--- What you will do ---
Find the line that contains "1549x784 pixels.". Then set down that line and all the lines after it, to the end of the records, exactly and with nothing added.

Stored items
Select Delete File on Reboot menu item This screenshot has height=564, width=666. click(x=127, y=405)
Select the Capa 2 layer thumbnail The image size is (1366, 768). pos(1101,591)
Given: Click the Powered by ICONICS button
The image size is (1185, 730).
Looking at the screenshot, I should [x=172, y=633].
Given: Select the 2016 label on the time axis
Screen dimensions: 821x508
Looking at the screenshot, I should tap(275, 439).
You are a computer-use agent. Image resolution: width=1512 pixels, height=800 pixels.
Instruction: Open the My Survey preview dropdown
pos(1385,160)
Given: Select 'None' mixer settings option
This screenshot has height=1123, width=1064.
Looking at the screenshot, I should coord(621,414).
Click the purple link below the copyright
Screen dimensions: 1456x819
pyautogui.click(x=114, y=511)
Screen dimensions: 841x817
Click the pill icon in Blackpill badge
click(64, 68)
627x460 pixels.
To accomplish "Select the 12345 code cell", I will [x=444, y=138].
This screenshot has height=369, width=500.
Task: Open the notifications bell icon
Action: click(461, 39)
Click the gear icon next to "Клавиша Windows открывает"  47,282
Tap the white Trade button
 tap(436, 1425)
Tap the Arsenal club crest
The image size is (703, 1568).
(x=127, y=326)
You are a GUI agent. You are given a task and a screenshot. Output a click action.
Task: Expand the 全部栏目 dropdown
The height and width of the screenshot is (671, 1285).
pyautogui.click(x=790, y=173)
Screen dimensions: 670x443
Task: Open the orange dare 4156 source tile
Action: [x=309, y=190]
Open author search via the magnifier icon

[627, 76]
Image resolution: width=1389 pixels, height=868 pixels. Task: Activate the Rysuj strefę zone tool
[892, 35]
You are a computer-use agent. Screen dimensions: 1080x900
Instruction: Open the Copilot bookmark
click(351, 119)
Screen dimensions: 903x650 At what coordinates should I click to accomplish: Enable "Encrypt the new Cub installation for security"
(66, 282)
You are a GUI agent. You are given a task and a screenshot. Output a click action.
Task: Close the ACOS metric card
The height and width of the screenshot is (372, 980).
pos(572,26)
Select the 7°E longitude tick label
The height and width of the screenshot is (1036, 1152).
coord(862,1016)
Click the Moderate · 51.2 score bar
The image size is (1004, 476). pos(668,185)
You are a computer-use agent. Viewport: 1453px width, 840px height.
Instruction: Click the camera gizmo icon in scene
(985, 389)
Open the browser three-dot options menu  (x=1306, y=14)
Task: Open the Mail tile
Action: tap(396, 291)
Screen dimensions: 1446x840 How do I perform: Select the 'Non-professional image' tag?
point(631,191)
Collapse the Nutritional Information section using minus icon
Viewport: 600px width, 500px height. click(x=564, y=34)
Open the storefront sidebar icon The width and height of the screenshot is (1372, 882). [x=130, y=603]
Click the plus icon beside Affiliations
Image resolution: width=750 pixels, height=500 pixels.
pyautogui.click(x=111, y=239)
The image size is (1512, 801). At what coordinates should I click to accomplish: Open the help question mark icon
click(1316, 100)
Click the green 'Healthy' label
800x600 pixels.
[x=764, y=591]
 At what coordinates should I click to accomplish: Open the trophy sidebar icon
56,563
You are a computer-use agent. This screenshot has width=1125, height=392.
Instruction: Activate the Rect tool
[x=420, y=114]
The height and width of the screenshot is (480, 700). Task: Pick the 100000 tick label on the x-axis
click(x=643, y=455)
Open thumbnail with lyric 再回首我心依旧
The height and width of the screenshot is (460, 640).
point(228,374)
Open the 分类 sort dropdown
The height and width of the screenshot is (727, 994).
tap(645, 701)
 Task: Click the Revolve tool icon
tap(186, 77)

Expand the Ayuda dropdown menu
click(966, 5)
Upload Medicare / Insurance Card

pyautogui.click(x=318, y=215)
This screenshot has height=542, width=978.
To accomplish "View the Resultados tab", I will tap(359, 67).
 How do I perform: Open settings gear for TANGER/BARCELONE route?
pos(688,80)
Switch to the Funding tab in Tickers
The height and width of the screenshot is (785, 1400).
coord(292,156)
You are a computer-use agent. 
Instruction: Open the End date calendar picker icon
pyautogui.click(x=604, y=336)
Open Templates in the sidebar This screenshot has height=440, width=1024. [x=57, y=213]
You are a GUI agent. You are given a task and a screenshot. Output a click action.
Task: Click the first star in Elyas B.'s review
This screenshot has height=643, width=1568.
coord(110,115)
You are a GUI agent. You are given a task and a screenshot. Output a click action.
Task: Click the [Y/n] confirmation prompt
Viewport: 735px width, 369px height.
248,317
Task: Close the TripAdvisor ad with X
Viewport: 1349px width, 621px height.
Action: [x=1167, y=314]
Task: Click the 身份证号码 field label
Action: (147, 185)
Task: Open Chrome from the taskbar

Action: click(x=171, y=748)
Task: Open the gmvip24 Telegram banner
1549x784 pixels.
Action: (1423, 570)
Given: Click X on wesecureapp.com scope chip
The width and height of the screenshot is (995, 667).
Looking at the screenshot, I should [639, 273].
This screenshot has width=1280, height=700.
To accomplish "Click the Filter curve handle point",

--- Task solution ---
1549x784 pixels.
Action: (1423, 570)
Given: Click X on wesecureapp.com scope chip
The width and height of the screenshot is (995, 667).
Looking at the screenshot, I should [639, 273].
This screenshot has width=1280, height=700.
To accomplish "Click the Filter curve handle point",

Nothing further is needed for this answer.